Niels Foerts vs Jonas Foerts. Et le vainqueur est…

Si Niels Foerts, malade, avait loupé le match aller entre le Phoenix et les Kangoeroes, le duel entre les deux frangins a bien eu lieu, mercredi, au Winketkaai. Mais il a tourné court. Alors que Jonas était aligné dans le cinq de base de l’équipe malinoise, Niels a dû attendre le début du deuxième quart-temps pour monter au jeu dans l’équipe bruxelloise. A ce moment-là, son frère aîné avait déjà inscrit 5 points et capté 1 rebond. Niels est ressorti après quatre minutes, sans avoir pu se mettre en évidence : 0 point, 0 rebond, 0 assist. Il n’est remonté qu’au début du quatrième quart-temps, où là, il a enfin trouvé la distance : 8 points (dont 2/3 à trois points) et 1 rebond pour quatre autres minutes passées sur le parquet. Jonas, lui, a terminé le match avec un beau bilan : 15 points, 3 rebonds et 3 assists en 24 minutes.

En réalité, c’est tout le match entre les Kangoeroes et le Phoenix qui a tourné court. L’équipe malinoise a commencé pied au plancher et a directement asséné un 7-0. Les Bruxellois ont réagi, et sont revenus à 7-5 pour égaliser au total des deux manches (ils l’avaient emporté de 2 points au match aller), mais leur sursaut d’orgueil s’est arrêté là. Les Kangoeroes, au jeu fluide, n’ont jamais relâché leur étreinte et se sont adjugé un avantage maximal de… 39 points à 66-27 !

Ce n’est qu’alors que les Bruxellois se sont enfin réveillés, et ont planté un 0-14 pour revenir à 66-41, mais la messe était dite depuis longtemps. Le match s’est finalement terminé sur le score de 99-79. « Je n’ai pas d’explication pour le manque d’énergie affiché par mes joueurs », affirme le coach Ian Hanavan. « J’ai constaté, comme vous, que nos adversaires en voulaient beaucoup plus. Ce qu’il faut faire, maintenant, c’est tirer les leçons de ces erreurs et essayer de ne pas les répéter. »

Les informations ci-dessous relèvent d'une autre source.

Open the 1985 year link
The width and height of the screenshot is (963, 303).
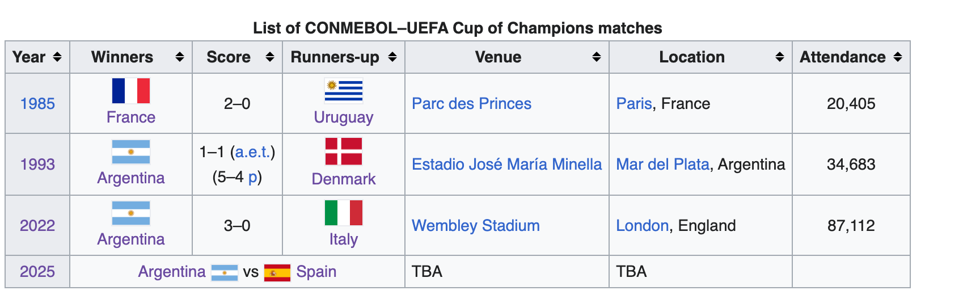(37, 104)
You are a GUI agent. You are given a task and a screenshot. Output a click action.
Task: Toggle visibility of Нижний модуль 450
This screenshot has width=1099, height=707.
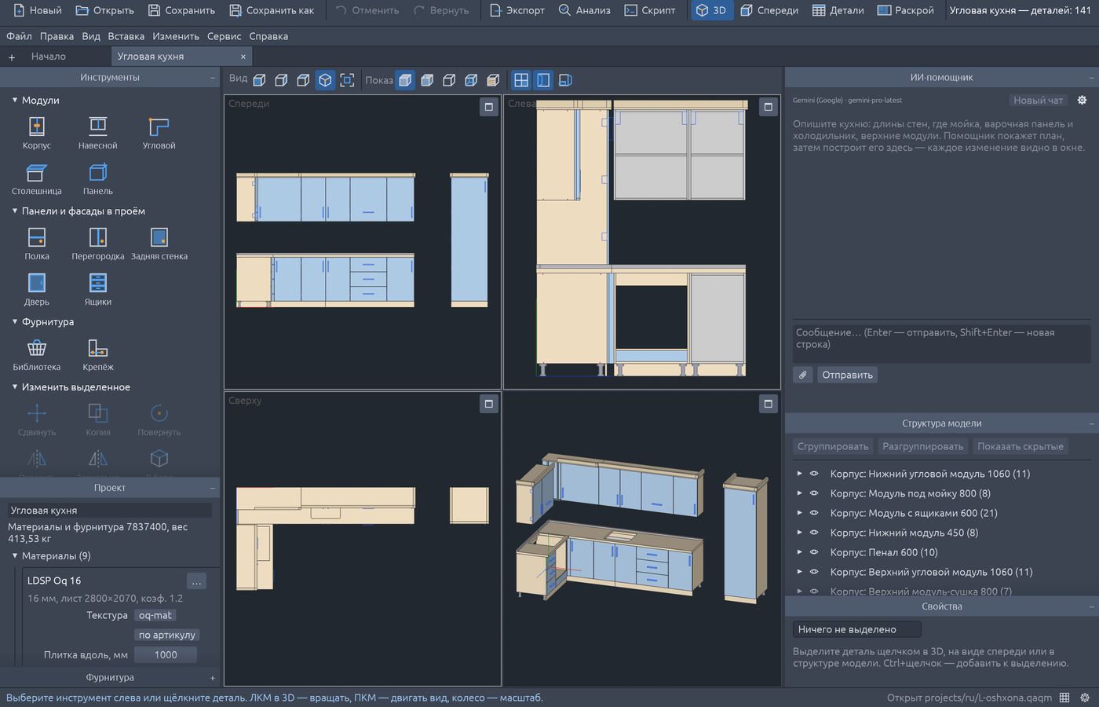[814, 533]
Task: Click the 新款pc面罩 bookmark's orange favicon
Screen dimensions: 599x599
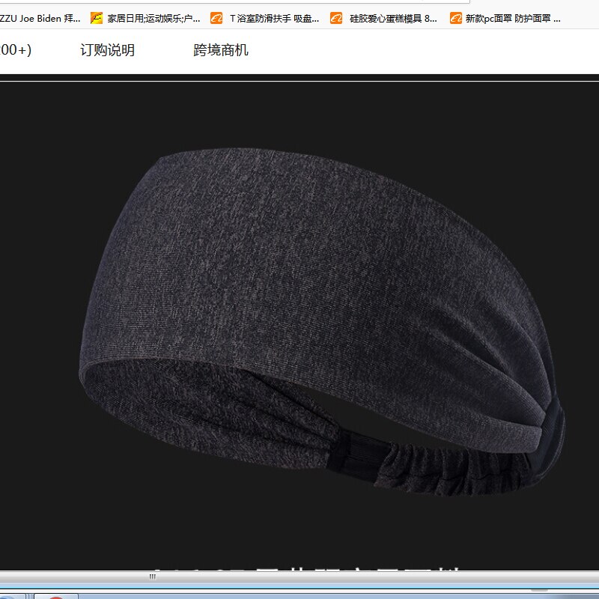Action: (x=456, y=18)
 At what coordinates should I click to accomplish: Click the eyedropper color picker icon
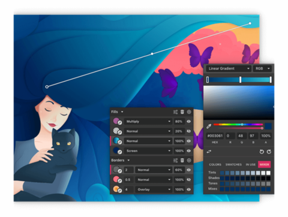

Les Kangoeroes poursuivent donc leur route en Coupe de Belgique et affronteront Hubo Limburg United en quart de finale. Le Brussels, lui, n’a plus que le championnat et a déjà ses esprits tournés vers l’affrontement avec l’Okapi Alost, dimanche au Palais 12. « Un match spécial pour moi ? J’ai joué trois ans à Alost, mais aujourd’hui, je suis le coach du Brussels », conclut Ian Hanavan.